Sus diez años de carrera en la central de inteligencia terminaron con el escándalo de Watergate y sus vínculos con Frank Sturgis, uno de los cuatro que acabó en la cárcel por disfrazarse de plomero. Al cubano también se le asocia en la supuesta conspiración para matar al presidente Kennedy.
Otro embrollo es que el propio Sturgis le informó a la familia de José Joaquín que este había fallecido por causas naturales en 1974, y seis años después el tipo revive en el asesinato de Lennon.
Los siempre dispuestos a ver historias ocultas se cuestionaban la casualidad:
¿Un hombre con este historial portero del edificio? y nada menos que en la noche del asesinato.
O, que coincidente que su eficiencia entrara en acción solo después de los cinco disparos: cuatro contra el cuerpo de Lennon, el quinto incrustado en una lámpara.

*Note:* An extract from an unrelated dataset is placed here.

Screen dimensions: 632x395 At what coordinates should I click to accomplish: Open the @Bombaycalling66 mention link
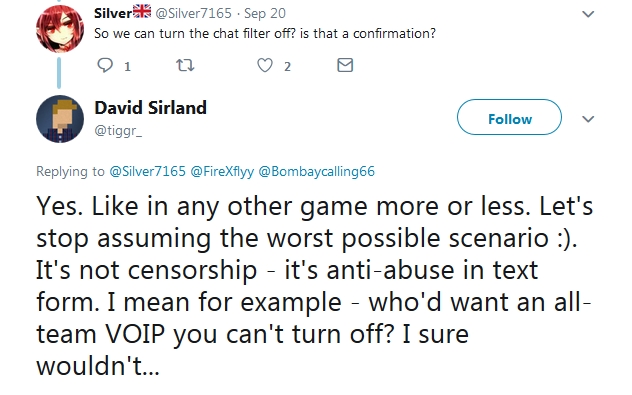[x=316, y=171]
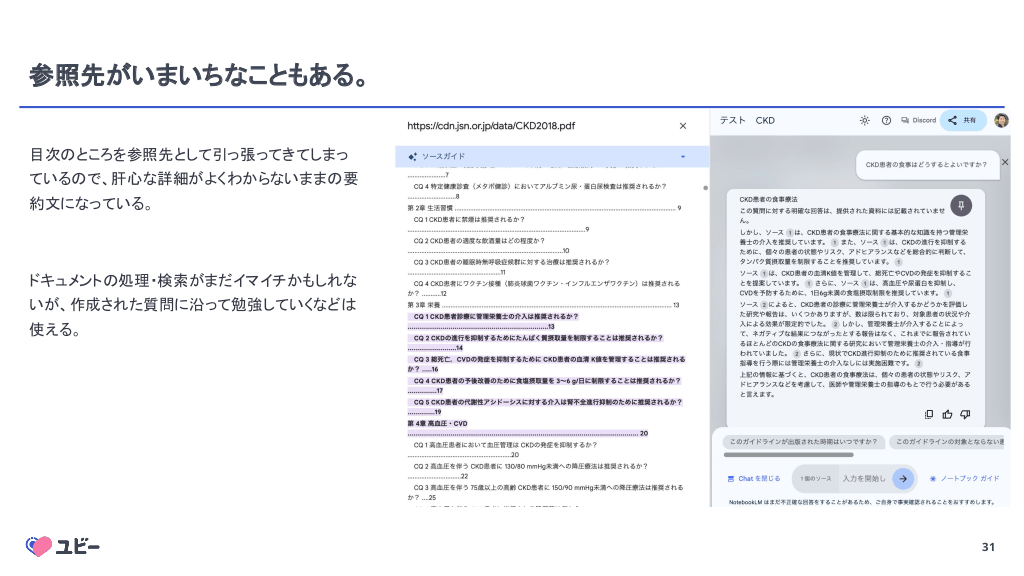
Task: Expand the ソースガイド dropdown arrow
Action: coord(683,157)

A nuestro grupo le intrigaba la pasión del asesino por “El guardián en el centeno”. Debo confesar que gracias a ese raro camino llegué a Salinger, mucho más convencido de la necesidad de leerlo cuando, setenta días después de la muerte de Lennon, un loco le disparó al presidente Ronald Reagan para impresionar a la actriz Jodie Foster, y en la investigación confesara que también era fanático del libro y de la preocupación por el destino invernal de los patos de Central Park.
Ahora se me antoja que José Joaquín era el polémico guardián de la obra de Salinger, me parece verlo hasta con la gorra con orejeras de cazador de Holden Caulfield, cuidando el trigal donde terminaría muriendo aquel que gritaba a los cuatro vientos que lo único que necesitábamos era amor.